Melanie Dunwell is a registered nurse for 25 years working at Whitby Group Practice as a Practice Nurse since 2022. She manages a large team of nurses including Health Care Assistants looking after many patients with a range of chronic diseases, including hypertension, Ischaemic Heart Disease & diabetes. She specialises in women’s health, in particular, menopause. In recent years Melanie's nursing team has won the Cardiovascular Clinical Team of the Year award at the General Practice Awards.
Dr Capehorn is an expert in Obesity and Weight Management. He was the Clinical Director of the National Obesity Forum (NOF) for 7 years, and since then a Board member and Trustee of the Association for the Study of Obesity (ASO). Matthew is an Expert Adviser to NICE on the topic of Obesity, as well as being on numerous Advisory Boards, including Academic Advisory Boards. He was an Honorary Senior Lecturer for the University of Sheffield and prior to this Chester on their MSc in weight management.

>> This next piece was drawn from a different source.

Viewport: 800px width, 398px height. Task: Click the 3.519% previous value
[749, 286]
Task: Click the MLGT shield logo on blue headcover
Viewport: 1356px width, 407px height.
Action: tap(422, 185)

For nearly 10 years the Rotherham Institute for Obesity (RIO) was the country’s biggest and busiest “tier 3” specialist weight management centre, based in primary care, and as well playing a pivotal role in setting it up he remains their clinical manager and GpwSI.
Dr Roland Asmar is president of the "Foundation-Medical research Institutes", and past-President of the "Cardiovascular Institute", Paris, France. Prior to this position, he was past president, of the French spoken network of hypertension, and the International Society of Vascular Health.
Dr Asmar developed his clinical research activities in different research units at Broussais Hospital and Paris VI - Pierre & Marie Curie University. He received the distinction 'Cardiologist of the Year 2001' in France for his Continuous Medical Education activity.
Dr Asmar has published more than 300 scientific articles and several books. He is editor in chief of the "Vascular health and Risk management" journal. Dr Asmar has led the organization of several international Consensus Conferences. His principal research interests include hypertension, blood pressure measurements, and non-invasive evaluation of arterial hemodynamic.